• **STATED TASK**
Report how many of the lines below contain the string "Collapse", treating uppercase and lowercase as different, and give only that number.

Click-target data:
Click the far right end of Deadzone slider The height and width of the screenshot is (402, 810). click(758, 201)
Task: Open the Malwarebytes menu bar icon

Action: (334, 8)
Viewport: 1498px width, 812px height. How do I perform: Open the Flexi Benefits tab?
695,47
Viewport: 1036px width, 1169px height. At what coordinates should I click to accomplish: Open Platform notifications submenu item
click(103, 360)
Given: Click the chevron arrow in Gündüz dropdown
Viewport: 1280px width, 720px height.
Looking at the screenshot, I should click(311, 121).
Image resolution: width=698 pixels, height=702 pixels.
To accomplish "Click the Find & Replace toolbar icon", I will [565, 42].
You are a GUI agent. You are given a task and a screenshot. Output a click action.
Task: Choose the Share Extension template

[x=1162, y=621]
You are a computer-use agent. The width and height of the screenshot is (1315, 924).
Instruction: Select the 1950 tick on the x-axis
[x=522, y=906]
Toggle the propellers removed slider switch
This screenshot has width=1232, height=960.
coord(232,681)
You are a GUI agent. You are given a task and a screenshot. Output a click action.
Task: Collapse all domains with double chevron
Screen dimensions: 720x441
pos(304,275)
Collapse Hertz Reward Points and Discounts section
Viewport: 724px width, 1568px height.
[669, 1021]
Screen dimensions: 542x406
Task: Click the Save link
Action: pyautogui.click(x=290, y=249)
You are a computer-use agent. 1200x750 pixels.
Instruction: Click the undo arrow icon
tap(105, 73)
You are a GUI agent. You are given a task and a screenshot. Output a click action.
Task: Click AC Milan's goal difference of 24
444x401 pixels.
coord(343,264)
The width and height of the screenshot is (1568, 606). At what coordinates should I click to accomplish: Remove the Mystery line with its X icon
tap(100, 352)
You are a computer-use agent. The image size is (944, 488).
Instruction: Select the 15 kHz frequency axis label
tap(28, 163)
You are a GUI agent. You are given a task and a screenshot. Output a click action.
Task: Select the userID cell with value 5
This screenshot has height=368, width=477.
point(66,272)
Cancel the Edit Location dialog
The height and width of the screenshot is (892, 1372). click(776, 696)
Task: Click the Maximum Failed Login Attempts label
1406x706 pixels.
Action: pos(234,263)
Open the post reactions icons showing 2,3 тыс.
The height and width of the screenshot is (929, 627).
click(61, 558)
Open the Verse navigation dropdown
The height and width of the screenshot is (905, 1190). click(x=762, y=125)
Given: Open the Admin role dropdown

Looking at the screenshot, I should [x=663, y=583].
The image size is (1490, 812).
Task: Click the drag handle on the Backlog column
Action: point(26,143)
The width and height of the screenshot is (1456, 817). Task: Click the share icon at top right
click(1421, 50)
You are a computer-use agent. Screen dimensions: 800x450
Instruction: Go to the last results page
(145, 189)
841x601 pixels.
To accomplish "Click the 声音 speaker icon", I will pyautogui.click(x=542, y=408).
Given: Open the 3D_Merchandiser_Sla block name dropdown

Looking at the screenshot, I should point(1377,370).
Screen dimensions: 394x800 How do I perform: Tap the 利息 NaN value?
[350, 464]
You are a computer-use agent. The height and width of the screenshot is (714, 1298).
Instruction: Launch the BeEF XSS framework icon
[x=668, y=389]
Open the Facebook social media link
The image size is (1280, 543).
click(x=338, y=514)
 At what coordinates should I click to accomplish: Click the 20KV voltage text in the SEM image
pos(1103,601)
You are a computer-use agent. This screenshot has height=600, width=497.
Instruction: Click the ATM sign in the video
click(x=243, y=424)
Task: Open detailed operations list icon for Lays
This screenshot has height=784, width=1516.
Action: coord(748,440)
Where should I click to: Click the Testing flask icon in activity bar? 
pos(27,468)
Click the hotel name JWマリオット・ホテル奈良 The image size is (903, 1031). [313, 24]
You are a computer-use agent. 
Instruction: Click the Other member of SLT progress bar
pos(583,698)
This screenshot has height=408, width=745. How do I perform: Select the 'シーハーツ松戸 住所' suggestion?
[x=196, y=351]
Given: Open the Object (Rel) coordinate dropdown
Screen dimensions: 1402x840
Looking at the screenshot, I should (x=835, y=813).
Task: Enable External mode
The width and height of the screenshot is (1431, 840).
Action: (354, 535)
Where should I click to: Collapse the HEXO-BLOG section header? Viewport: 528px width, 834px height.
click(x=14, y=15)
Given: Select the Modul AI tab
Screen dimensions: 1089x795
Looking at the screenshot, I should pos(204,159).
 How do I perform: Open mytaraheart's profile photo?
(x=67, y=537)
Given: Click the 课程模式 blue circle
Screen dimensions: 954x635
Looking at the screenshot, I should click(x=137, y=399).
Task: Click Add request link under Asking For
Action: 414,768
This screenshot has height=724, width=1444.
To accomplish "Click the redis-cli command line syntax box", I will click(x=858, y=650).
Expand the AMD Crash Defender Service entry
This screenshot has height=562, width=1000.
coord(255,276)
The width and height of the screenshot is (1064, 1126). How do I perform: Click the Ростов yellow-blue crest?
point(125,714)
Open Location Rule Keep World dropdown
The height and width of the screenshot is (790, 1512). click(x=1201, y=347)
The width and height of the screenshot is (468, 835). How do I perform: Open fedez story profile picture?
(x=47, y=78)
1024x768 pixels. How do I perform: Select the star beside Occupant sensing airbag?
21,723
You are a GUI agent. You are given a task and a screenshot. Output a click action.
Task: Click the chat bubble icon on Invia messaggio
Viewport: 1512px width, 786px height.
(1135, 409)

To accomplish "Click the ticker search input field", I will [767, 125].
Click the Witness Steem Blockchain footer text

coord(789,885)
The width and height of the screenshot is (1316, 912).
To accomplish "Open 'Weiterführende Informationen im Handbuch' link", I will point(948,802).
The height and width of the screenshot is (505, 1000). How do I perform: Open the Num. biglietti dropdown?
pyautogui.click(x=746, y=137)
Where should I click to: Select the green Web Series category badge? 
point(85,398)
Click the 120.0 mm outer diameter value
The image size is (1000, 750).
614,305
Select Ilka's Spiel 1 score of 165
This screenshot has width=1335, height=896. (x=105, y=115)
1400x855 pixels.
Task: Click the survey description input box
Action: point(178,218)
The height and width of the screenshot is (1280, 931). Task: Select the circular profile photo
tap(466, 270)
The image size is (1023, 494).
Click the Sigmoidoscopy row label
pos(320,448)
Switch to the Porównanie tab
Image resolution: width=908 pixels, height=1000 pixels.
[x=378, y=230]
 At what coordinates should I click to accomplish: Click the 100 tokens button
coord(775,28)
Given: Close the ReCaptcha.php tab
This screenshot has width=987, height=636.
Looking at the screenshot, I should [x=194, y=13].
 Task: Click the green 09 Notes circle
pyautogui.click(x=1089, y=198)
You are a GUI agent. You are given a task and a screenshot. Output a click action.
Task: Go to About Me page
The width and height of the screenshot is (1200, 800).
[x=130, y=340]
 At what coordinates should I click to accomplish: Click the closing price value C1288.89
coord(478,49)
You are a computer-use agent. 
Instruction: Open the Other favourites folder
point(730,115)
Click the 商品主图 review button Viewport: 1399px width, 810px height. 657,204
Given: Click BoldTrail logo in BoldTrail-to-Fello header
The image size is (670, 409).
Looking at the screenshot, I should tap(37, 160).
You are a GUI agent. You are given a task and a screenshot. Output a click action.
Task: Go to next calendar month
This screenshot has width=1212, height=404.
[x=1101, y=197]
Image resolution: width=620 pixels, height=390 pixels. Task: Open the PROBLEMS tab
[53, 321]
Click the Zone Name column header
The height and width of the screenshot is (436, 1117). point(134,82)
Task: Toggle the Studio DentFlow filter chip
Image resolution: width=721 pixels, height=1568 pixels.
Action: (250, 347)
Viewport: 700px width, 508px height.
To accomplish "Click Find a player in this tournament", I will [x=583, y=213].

• **SOLUTION FOR THIS EXERCISE**
3